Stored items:
[Start of section]

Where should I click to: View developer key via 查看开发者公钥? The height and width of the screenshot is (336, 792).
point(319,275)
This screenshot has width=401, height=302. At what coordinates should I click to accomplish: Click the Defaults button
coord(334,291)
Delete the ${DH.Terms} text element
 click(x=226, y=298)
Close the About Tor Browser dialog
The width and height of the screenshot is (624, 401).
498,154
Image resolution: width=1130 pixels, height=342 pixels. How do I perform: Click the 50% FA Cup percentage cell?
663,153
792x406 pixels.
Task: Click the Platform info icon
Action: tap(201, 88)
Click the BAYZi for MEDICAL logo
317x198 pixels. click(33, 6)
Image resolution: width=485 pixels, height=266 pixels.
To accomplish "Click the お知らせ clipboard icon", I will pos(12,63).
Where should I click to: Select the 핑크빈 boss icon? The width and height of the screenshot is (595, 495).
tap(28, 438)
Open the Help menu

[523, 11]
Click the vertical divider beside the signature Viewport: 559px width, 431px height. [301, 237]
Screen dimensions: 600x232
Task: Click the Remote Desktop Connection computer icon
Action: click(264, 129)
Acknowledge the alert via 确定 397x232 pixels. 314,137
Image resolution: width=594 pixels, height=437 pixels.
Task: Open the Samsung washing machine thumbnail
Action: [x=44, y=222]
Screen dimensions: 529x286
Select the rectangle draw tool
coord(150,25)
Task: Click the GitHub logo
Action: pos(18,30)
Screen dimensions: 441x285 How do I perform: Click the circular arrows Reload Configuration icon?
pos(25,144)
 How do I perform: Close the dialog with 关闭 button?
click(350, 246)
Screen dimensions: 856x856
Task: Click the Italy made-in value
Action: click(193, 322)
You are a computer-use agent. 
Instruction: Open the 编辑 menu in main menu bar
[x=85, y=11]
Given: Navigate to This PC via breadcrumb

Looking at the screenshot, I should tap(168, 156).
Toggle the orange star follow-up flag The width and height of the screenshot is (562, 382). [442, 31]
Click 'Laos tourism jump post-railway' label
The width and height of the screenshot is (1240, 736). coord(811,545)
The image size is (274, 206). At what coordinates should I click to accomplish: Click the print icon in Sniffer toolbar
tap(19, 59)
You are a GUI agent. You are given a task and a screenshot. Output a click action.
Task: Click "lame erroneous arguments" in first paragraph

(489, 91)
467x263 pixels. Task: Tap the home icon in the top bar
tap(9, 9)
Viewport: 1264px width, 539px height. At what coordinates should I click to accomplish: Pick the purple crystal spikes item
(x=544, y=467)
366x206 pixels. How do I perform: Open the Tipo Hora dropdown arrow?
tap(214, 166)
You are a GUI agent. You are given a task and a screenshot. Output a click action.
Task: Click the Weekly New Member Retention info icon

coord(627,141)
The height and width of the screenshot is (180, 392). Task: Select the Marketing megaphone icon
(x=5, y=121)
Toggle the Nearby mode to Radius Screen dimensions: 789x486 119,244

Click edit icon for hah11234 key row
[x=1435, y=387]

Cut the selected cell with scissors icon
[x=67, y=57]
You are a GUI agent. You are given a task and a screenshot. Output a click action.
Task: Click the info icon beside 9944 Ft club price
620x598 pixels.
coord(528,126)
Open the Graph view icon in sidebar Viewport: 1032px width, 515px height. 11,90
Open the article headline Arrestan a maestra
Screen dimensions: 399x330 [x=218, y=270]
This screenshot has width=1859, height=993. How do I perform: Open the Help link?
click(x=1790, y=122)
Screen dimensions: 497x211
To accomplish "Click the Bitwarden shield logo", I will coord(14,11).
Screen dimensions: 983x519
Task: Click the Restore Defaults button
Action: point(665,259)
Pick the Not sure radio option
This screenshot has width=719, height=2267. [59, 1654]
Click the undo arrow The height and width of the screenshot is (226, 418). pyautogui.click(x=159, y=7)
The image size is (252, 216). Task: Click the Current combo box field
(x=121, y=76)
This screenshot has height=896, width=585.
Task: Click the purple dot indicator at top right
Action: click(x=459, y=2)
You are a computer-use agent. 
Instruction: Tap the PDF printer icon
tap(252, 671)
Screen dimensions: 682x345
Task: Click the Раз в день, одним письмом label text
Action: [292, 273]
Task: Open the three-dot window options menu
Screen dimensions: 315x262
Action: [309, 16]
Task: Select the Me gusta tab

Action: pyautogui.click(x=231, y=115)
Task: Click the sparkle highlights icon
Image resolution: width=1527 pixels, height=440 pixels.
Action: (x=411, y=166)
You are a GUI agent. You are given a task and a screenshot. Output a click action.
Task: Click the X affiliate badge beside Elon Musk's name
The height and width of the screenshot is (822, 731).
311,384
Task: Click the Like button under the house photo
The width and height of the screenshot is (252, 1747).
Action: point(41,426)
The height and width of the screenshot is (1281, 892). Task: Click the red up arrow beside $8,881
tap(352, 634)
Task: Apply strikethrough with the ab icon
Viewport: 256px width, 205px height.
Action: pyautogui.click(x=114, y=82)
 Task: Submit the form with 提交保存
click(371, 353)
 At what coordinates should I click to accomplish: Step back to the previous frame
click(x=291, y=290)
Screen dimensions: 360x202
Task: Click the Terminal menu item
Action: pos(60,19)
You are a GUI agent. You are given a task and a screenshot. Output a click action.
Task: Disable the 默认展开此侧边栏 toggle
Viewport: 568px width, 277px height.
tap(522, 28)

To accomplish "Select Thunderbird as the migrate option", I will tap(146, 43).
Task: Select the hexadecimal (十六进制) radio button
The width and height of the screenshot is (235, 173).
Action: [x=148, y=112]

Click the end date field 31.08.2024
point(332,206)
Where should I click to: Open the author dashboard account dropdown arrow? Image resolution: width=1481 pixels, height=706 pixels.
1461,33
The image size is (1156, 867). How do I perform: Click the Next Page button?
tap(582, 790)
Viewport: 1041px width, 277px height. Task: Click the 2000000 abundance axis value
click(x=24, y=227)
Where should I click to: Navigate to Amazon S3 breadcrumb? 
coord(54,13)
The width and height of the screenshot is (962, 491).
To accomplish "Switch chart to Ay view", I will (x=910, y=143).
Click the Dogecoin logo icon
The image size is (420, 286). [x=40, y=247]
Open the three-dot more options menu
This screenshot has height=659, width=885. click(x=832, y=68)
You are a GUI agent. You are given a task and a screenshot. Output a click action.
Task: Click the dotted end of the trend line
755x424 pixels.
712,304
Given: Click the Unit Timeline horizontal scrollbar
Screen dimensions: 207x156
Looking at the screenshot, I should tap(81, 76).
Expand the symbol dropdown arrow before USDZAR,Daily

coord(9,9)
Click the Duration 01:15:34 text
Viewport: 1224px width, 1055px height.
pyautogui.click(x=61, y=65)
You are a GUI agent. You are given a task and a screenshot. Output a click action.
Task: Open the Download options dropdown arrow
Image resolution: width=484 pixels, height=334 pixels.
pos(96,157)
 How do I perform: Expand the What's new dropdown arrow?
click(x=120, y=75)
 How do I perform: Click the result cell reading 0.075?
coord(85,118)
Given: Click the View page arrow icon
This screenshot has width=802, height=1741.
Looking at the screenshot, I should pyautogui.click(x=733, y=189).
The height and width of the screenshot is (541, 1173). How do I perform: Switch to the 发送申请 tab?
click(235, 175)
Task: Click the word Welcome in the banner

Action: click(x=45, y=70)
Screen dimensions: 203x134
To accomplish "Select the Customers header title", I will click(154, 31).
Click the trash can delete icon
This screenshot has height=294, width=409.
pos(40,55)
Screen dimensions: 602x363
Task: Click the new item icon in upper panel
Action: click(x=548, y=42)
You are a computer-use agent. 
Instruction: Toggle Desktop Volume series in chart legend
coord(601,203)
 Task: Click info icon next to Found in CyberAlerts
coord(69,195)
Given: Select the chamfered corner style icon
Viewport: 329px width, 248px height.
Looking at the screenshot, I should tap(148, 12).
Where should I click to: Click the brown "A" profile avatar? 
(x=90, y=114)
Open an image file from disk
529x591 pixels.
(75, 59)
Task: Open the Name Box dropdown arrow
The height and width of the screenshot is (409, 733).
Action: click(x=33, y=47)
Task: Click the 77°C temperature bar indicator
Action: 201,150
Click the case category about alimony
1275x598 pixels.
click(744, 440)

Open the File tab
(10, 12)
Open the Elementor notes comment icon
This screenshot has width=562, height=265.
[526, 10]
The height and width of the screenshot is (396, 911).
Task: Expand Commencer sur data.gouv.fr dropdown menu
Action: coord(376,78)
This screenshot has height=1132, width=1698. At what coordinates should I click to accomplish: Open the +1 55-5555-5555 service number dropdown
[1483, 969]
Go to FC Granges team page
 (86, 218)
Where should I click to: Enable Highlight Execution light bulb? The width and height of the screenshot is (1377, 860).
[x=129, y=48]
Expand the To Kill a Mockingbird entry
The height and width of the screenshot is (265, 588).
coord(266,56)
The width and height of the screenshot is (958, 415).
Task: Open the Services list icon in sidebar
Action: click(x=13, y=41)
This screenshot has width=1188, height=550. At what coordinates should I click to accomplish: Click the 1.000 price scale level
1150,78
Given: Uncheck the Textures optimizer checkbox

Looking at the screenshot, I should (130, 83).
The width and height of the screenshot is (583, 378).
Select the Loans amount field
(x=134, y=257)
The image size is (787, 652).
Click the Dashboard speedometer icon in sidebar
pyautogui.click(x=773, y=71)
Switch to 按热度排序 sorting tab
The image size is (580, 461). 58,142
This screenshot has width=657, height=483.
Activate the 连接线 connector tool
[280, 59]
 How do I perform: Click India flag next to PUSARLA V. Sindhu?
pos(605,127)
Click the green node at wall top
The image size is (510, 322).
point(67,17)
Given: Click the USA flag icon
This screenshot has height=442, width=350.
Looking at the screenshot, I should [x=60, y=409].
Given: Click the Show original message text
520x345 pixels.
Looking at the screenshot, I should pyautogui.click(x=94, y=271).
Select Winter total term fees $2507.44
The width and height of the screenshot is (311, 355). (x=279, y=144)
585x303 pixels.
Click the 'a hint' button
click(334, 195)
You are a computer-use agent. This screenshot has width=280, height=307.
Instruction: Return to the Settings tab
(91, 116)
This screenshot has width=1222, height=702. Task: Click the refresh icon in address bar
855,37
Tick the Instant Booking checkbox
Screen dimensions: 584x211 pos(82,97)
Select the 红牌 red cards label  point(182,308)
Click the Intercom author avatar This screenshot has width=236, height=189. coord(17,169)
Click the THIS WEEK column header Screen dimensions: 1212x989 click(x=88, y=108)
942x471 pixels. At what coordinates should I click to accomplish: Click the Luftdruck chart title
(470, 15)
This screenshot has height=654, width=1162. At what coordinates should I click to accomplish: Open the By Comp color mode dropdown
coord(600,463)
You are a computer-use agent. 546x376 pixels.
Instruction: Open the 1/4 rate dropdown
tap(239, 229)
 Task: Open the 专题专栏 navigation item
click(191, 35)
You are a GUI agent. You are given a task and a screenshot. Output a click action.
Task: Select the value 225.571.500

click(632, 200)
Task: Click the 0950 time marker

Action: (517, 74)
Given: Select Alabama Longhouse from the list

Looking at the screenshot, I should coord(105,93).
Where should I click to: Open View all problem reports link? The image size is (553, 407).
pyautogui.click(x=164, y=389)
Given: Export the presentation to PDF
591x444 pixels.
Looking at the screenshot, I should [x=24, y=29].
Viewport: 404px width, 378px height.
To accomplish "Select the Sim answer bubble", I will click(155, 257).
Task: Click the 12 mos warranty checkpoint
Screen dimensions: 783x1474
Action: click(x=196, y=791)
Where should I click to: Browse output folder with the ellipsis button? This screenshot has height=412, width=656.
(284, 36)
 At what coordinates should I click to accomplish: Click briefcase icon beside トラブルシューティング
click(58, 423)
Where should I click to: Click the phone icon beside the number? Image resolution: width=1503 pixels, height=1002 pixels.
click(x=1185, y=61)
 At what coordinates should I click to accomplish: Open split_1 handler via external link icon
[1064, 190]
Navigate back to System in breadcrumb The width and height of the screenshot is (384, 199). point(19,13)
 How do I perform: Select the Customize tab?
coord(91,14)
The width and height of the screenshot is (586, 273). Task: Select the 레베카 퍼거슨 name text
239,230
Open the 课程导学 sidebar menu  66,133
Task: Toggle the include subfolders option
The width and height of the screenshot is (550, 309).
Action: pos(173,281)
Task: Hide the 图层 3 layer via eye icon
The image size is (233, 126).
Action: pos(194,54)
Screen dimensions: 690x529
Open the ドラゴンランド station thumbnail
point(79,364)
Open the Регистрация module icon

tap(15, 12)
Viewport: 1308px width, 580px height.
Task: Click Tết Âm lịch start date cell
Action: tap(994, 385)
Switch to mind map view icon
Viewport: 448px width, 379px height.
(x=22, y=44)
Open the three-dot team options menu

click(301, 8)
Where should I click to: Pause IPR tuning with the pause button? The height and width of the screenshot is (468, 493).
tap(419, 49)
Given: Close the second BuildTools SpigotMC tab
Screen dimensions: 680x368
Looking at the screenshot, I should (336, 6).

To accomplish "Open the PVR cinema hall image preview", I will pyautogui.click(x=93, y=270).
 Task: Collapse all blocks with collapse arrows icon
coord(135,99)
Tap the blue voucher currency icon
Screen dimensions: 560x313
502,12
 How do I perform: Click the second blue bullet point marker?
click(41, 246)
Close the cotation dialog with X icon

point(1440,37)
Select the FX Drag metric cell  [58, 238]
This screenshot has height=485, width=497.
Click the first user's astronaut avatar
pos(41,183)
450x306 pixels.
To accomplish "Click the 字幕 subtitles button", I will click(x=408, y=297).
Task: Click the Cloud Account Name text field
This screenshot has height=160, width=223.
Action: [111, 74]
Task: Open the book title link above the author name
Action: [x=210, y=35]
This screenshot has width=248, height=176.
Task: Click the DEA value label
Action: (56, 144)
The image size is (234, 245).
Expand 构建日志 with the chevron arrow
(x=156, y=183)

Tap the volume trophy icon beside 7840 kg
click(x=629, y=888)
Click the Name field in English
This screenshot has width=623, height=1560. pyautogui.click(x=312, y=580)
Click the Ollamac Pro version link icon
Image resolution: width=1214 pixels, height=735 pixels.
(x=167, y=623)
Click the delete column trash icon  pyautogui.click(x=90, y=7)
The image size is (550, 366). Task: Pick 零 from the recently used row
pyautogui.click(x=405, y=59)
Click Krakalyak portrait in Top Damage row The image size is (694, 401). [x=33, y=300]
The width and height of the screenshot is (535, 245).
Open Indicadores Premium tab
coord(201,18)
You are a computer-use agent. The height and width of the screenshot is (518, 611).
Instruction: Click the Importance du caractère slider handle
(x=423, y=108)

[End of section]

* Task statement *
Extract from the data every line where "trash" shows up.

* Finished exercise *
Click the trash can delete icon
Click the delete column trash icon  pyautogui.click(x=90, y=7)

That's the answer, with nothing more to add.